Apart from being stunningly engaging, the movie made me very emotional because, mostly, we live on Bollywood’s crumbs. So, when, once in a while we get a film that is sensitive, smart and unapologetically political, one that finally sides with the girls, we are completely overwhelmed at our thoughts, experiences bring articulated on screen.
But, without underestimating Pink’s power or significance, I have to strike a discordant note.
Apart from the fact that Pink has arrived in the theatres after some seriously cynical, calculated marketing that shamelessly used exploitative ploys involving AB and his granddaughter, there is something wrong in a film about women where a man is its centrepiece, its hero.
In fact, once AB arrives, it’s as if the director stopped directing.
It’s true that AB is often the load-bearing pillar on which the entire façade of a film rests.
That he has insane power to take control of a film, the screen is a rare gift. But this power needs to be channelised.
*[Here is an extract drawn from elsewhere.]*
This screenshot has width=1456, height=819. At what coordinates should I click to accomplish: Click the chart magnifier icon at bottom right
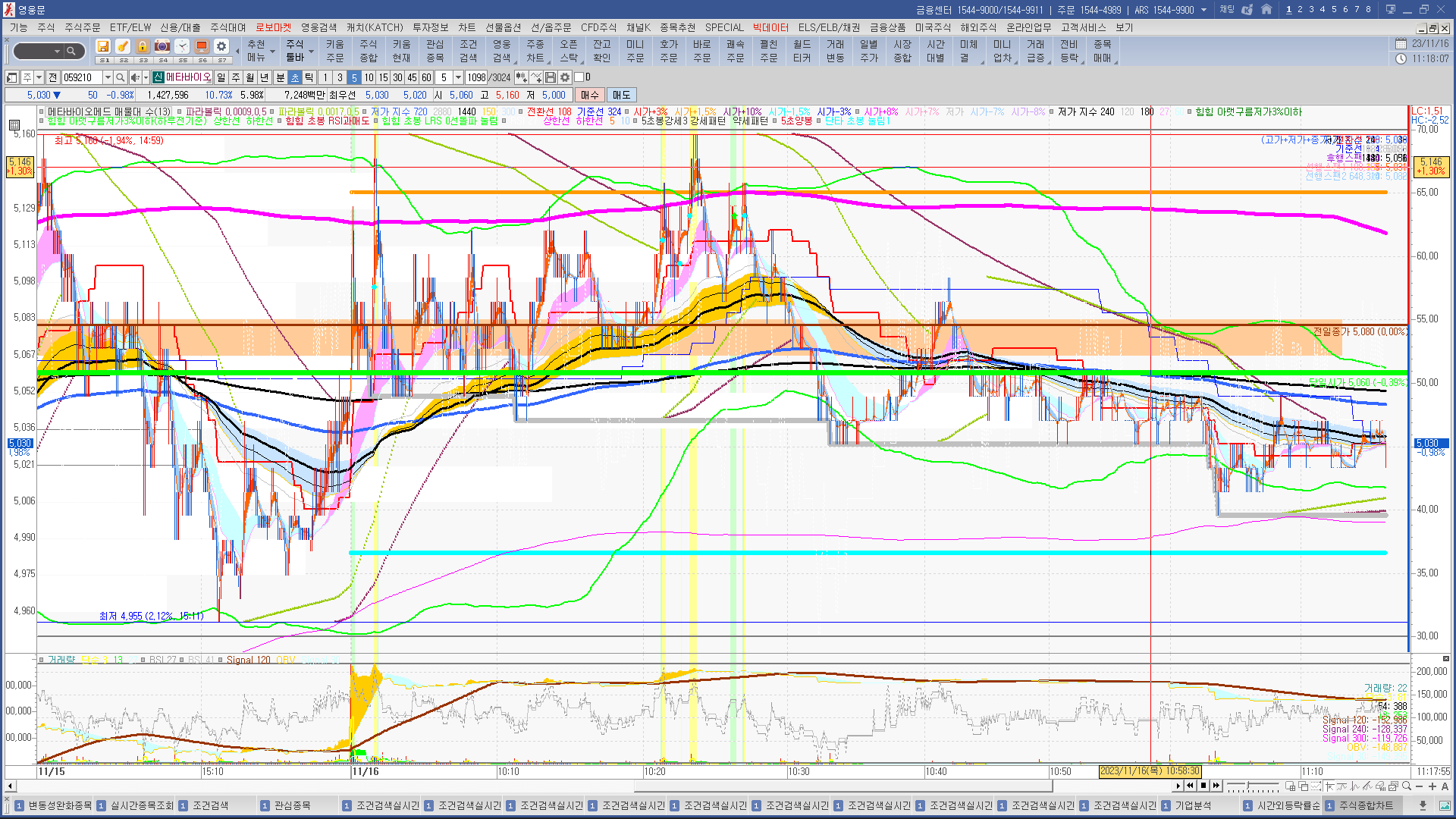point(1407,786)
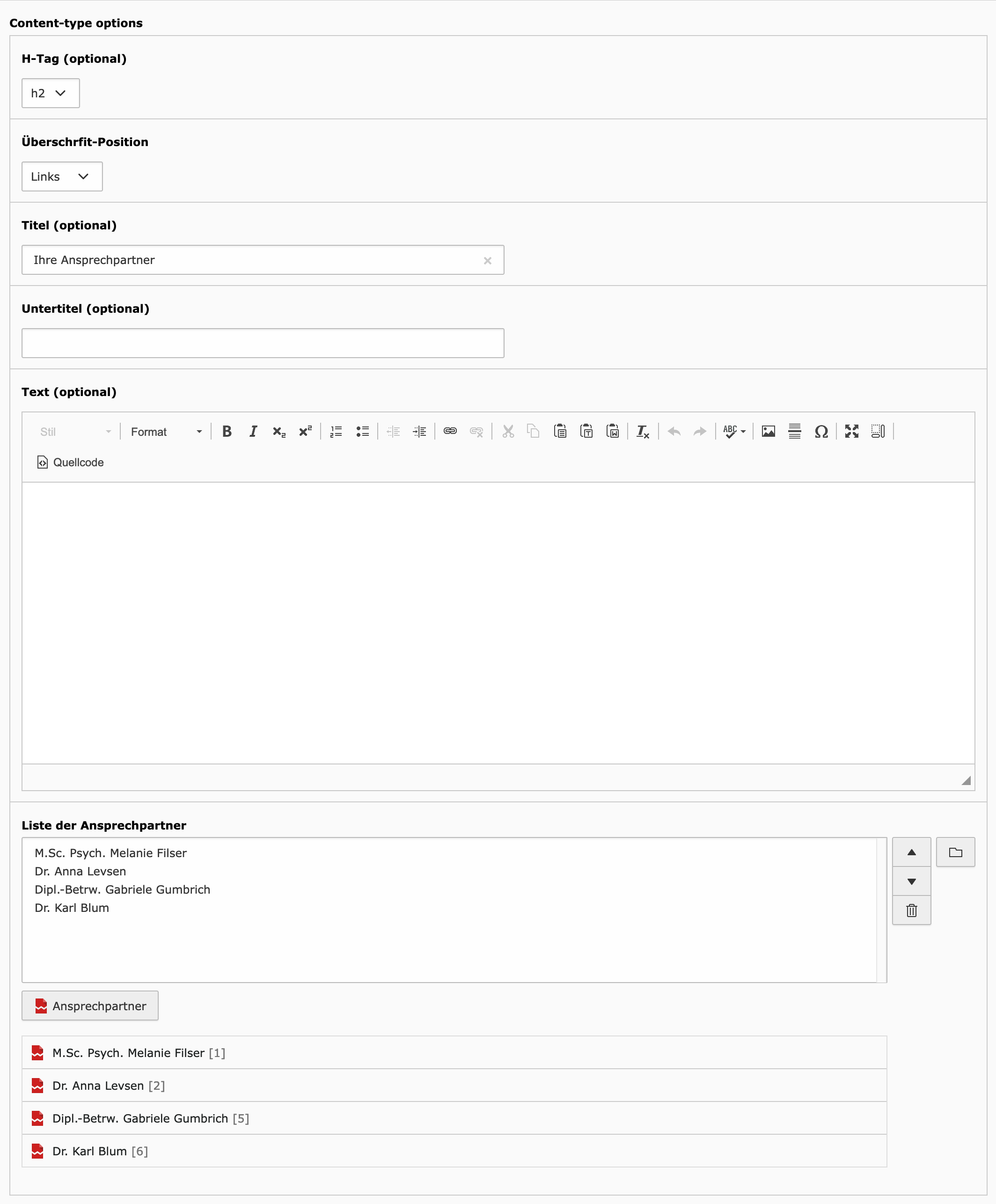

There’s not much attention to details with regard to his character. It’s simply powered by the promissory note we’ve been holding on to since he stood on a Bombay street saving a chaku-churi waali.
And here, in Pink, he has no humility to submit to the role, the character he’s playing. He simply upstages the character with his full power.
In fact, the oldies in the court room — Amitabh Bachchan, Dhritiman Chatterjee, Piyush Mishra — often turned the proceeding into a ham fest.
It’s another thing that even when he’s hamming, AB can dazzle. And we, well, reconcile that it’s the prerogative of a legend to keep bringing a kalashnikov to a knife fight.
The girls and the boys in the film, all of them, are excellent. But for me Kirti Kulhari stood out. She has an incredibly expressive face.